--- What you need to do ---
Both the line below containing "Click the Inserisci" and the line containing "Task: Click the news list sidebar icon", along with every line between them, should be repeated exactly; no other line belongs in the answer.

--- Given records ---
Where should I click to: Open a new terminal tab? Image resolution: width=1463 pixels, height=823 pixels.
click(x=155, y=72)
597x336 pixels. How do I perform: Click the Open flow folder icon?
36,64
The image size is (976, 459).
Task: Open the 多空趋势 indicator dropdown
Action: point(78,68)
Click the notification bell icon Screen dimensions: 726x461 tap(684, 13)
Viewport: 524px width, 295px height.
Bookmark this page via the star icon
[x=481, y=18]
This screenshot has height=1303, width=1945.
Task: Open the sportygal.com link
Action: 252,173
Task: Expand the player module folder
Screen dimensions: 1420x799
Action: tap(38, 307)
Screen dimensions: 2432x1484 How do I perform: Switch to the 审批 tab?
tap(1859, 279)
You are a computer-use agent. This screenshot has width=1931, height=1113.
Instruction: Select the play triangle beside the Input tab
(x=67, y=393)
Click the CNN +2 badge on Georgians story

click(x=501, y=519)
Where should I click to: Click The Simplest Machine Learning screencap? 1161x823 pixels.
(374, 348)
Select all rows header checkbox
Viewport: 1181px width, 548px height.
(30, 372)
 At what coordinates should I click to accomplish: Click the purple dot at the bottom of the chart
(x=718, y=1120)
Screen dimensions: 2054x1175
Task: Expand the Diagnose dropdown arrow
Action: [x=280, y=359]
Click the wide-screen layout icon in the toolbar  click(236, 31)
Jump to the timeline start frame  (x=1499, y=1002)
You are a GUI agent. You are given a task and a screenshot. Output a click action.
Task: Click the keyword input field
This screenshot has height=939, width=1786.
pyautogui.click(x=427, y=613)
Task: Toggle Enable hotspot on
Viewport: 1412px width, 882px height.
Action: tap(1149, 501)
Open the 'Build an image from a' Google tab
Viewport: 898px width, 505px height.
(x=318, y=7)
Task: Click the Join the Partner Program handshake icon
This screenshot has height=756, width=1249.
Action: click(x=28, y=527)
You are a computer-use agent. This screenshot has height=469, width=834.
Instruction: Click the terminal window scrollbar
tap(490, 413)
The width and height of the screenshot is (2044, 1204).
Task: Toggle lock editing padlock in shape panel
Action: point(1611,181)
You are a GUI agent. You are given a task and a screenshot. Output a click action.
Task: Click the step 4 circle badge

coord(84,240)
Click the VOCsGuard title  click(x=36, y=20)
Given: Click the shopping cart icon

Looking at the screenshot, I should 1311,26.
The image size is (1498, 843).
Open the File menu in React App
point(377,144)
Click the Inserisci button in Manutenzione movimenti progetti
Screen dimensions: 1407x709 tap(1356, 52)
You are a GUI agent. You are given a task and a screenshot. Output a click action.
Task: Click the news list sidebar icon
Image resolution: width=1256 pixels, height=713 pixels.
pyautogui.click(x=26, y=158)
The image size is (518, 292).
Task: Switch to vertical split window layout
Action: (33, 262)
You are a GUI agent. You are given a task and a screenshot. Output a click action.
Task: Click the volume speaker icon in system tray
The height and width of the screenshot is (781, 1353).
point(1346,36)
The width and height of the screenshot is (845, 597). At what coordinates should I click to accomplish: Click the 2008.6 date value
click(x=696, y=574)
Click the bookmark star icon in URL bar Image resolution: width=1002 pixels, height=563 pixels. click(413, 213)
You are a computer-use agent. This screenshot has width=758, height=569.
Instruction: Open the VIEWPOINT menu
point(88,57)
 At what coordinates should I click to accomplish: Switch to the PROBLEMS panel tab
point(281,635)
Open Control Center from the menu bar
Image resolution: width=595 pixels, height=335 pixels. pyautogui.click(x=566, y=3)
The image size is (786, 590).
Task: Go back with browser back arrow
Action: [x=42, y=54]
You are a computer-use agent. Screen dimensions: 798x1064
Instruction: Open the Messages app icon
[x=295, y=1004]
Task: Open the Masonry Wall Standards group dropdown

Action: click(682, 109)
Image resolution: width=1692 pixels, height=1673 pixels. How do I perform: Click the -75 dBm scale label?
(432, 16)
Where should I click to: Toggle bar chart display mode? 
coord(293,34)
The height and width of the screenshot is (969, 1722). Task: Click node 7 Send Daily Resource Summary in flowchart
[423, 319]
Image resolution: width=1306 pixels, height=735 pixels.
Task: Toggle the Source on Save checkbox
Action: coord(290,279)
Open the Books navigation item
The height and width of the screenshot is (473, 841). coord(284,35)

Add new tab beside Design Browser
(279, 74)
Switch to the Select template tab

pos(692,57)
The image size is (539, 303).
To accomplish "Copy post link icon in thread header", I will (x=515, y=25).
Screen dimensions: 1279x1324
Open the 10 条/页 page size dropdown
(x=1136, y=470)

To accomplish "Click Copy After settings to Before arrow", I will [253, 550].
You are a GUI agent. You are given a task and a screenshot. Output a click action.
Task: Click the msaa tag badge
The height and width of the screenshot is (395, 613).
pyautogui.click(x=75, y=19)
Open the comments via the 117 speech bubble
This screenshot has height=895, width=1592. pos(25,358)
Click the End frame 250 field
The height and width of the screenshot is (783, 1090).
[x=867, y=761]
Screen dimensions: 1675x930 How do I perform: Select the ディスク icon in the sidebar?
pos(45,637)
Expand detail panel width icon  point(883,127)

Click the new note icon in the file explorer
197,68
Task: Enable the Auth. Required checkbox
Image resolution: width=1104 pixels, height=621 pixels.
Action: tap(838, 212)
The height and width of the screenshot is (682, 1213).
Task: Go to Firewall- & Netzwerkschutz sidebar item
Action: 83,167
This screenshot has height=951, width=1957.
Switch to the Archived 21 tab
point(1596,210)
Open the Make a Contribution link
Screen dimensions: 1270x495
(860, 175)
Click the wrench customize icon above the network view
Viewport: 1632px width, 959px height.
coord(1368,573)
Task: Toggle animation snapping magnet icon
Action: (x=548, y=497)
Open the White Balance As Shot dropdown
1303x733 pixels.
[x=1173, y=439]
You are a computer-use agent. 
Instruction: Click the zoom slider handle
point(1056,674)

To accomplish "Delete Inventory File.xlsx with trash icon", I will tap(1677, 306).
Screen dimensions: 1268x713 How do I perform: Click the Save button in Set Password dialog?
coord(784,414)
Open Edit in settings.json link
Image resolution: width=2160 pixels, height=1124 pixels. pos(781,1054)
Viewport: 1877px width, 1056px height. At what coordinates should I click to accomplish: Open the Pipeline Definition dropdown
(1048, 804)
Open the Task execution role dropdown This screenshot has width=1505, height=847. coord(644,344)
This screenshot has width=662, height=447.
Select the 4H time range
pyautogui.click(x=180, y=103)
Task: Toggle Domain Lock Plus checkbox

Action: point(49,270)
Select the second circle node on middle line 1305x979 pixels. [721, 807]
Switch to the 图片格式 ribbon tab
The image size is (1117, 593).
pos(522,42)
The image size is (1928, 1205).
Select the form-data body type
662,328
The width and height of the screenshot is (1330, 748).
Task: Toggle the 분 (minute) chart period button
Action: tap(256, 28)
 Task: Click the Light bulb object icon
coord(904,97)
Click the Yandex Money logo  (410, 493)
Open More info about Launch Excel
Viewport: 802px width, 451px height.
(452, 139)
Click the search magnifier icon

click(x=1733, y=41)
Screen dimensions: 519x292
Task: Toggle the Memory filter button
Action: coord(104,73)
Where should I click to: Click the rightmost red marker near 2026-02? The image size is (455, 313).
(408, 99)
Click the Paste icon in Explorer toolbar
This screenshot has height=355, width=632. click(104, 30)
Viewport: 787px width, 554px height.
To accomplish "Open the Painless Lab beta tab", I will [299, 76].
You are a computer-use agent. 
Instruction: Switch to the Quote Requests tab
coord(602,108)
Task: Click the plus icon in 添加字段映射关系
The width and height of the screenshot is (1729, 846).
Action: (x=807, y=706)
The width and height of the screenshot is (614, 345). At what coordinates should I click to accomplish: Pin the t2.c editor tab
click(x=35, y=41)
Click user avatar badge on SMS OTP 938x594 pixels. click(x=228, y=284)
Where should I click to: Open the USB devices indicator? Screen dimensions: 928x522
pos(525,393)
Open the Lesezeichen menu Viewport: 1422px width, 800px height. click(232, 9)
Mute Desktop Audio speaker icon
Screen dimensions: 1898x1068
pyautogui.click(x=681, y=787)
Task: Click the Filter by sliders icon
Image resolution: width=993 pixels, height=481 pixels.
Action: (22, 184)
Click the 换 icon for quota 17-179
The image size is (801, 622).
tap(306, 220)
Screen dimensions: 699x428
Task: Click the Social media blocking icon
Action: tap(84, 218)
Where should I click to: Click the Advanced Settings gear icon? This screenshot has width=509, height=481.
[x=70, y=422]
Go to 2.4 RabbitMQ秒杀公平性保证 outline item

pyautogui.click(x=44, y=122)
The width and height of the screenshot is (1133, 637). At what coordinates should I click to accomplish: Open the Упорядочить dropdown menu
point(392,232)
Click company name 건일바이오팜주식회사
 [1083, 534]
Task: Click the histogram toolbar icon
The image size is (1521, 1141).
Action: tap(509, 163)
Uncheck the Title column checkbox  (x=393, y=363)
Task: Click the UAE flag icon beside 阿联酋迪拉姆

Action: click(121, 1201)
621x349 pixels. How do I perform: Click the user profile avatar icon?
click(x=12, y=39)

--- Task response ---
Click the Inserisci button in Manutenzione movimenti progetti
Screen dimensions: 1407x709 tap(1356, 52)
You are a GUI agent. You are given a task and a screenshot. Output a click action.
Task: Click the news list sidebar icon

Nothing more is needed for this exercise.